Alma Delia Murillo: De Comala al Estado de México
Hay orígenes geográficos que presagian tragedia.
Hace poco, mientras releía Pedro Páramo y reparaba en la impresión de Juan Preciado cuando llega a Comala y se encuentra con esa calamidad de pueblo, me sorprendí por la contundente similitud de sus descripciones con el miserable Estado de México que tan bien conozco.
Nací en Nezahualcóyotl y crecí en San Agustín y Ecatepec, es decir, que recorrí senderos grises con olor a basura fermentada durante mi niñez y adolescencia. Más de una vez falté a la escuela por alguna falla en el transporte, porque los microbuses se atascaban con el agua que desbordaba las cañerías durante las lluvias, porque una banda asaltaba el microbús y se llevaba mi mochila o simplemente por no tener dinero para pagar el viaje.
Todavía hoy, cuando visito los rumbos, me pregunto cómo hacen los mexiquenses para salir a trabajar, a tomar clase de siete, a buscarse la vida.
Hay un fragmento de Pedro Páramo en el que Damiana Cisneros describe Comala: Este pueblo está lleno de ecos. Yo ya no me espanto. Oigo el aullido de los perros y dejo que aúllen. Y en días de aire se ve al viento arrastrando las hojas de los árboles, cuando aquí, como tú ves, no hay árboles.
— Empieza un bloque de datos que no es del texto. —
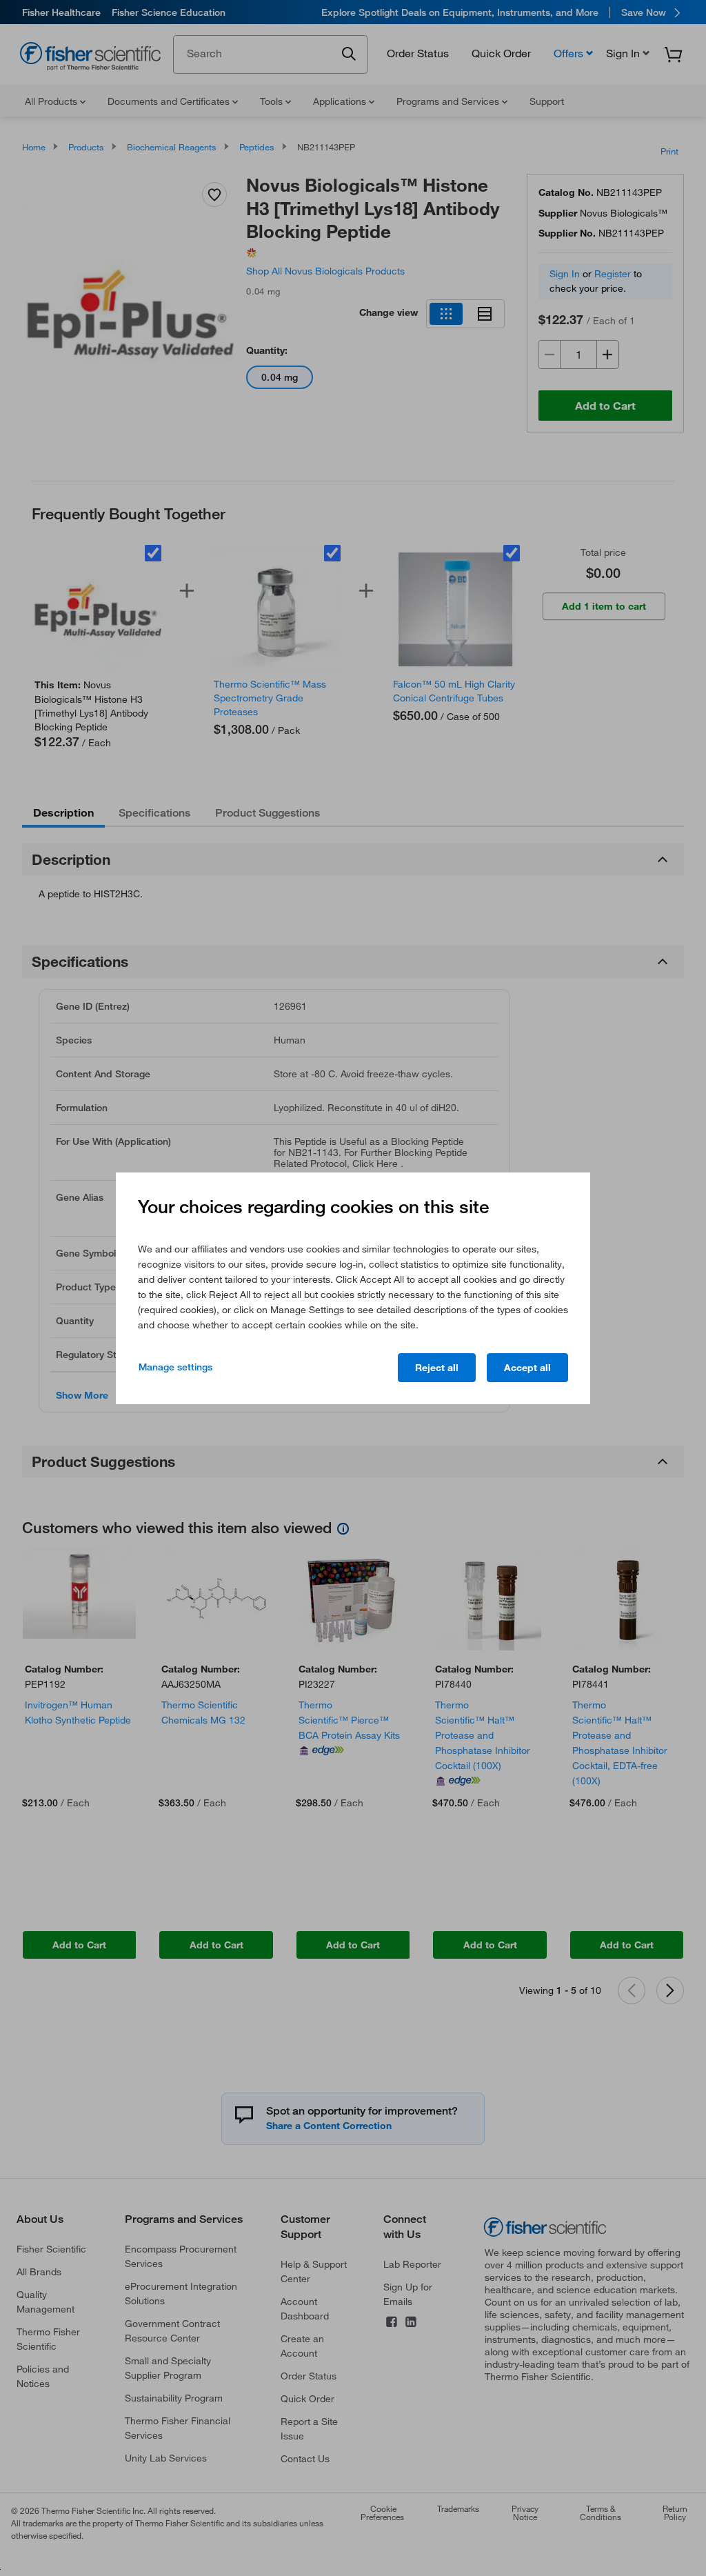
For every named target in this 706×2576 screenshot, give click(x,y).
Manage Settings (175, 1367)
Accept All (527, 1367)
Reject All (436, 1367)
Desde luego a Comala le faltan patrullas, balas, cristalazos, extorsiones y propaganda electoral para estar a la altura del Estado de México al que me refiero.
Quienes han caminado por Tultitlán, Chalco, Cuautitlán o Tecámac; quienes han transitado cerca del bordo de Xochiaca conteniendo la respiración ante ese hedor inmundo, saben de lo que hablo y saben que no exagero.
Este es un país, lo digo sin arrogancia y con profunda tristeza, donde el abolengo y la estirpe están definidas más que en el apellido, en el código postal; es un país de castas y las de los municipios del Estado de México que mencioné son, sin duda, de las más bajas.
Eso es lo que permite, entre otras cosas, comprar un voto por la promesa —incumplida— de seiscientos pesos mensuales o a cambio de una tarjeta que alcanzará para un kilo de arroz, otro de frijol, un cartón de huevo y tres latas de atún en el supermercado, o tal vez por un salario rosa que pretende maquillar el alarmante índice de asesinatos de mujeres en la entidad. El hambre. El agotamiento. La ignorancia. Pero también la medianía que se conforma.
Es verdad que el hambre duele, primero en la boca del estómago, después en la cabeza y luego duele en todo el cuerpo; sé que ese kilo de arroz y frijol pueden aliviarla en lo inmediato, pero aceptarlo del PRI a cambio de un voto es comer de la mano de la muerte.
Han sido 87 años de Partido Revolucionario Institucional, ochenta y siete años a lo largo de los cuales millones de familias han visto por generaciones replicarse la misma falta de oportunidades, la tragedia cíclica que regresa, el camino de cristales rotos que te obliga a andar de puntitas sobre niveles de delincuencia cada vez más inauditos pero con la certeza de que antes o después te tocará: que te roben el celular en el mejor de los casos, que violen a tu hija o a tu hermana, que asesinen a tu vecino porque no quiso pagar su cuota de extorsión a las mafias de la narcopolítica.
Las banquetas son aceitosas, el alumbrado público no alumbra, los señalamientos viales son casi inexistentes, los policías son ladrones, las áreas verdes son más bien pardas, las aguas son negras, el salario rosa será pálido y la sangre seguirá siendo roja.
El atraso social de la entidad es, además de vergonzoso, hiriente. Por eso cuesta imaginar razones para darle el voto al PRI en estas elecciones pero si ese partido vuelve a ganar será que tal vez, como en Comala, en el Estado de México todos están muertos. O al menos, sin alma.